Q 1) What’s the best time of year to start planning a year-end tax strategy?
Most financial experts will tell you that it’s best to start in September if you have complicated tax issues. That being said, starting in October or November is still better than waiting until December (or even late December) as that can sometimes limit your opportunities to defer or save taxes. Planning ahead is obviously something that’s quite vital in terms of at least knowing where you stand as far as your taxes are concerned.
Q 2) Is there anything I can do right now to lower this year’s tax bill?
There are number of things that the average taxpayer can do including deferring their year-end bonuses until January 2014, postponing the receipt of any distributions beyond their minimum requirement from any IRAs and also putting off exercising any stock options.
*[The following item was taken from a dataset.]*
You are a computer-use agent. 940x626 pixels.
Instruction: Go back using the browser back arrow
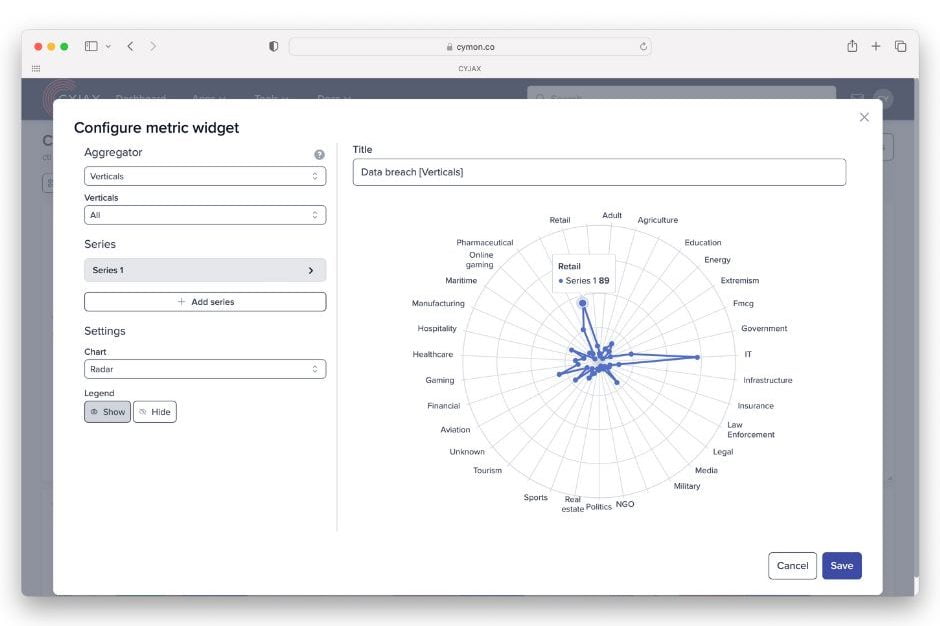130,46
Q 3) What tax changes have been made that will affect me in 2014?
High income earners, especially married couples who are filing jointly and have a taxable income that’s over $450,000, are going to be looking at a new top marginal income tax rate of 39.6%. There’s also a 5% increase on long-term capital gains and qualified dividends. Any joint filers that earned over $250,000 also can expect the new 3.8% Medicare surtax to be levied on their net investment income.
Q 4) Should I offset capital gains by selling my underperforming stocks?
Minimizing the amount of capital gains taxes that you will pay by selling any stocks and/or mutual funds that have gone down in value can indeed be helpful. Of course talking with your financial advisor before making any decisions is a very good idea, so do that first. One extra plus is that the IRS will let you offset your capital gains with your capital losses on a dollar for dollar basis.
Q 5) What tax breaks will I receive from making charitable donations?
There are definitely ways to lower your taxes by making charitable contributions to a qualified organization. The most important information here is knowing which form to file as well as knowing exactly how to itemize your deductions. Donating appreciated property instead of cash is also an option and, even better, it actually allows you to deduct the property’s fair market value on the day that gifts and thus avoid paying any capital gains on the appreciation.
This Blog has simply touched on a number of the most important questions that you should be asking yourself and, frankly, your financial advisor. Quite a few things have changed in the tax laws, good and bad, and now is definitely the time to get started asking questions and making plans so that you can take advantage of any tax breaks available before their time limits kick in.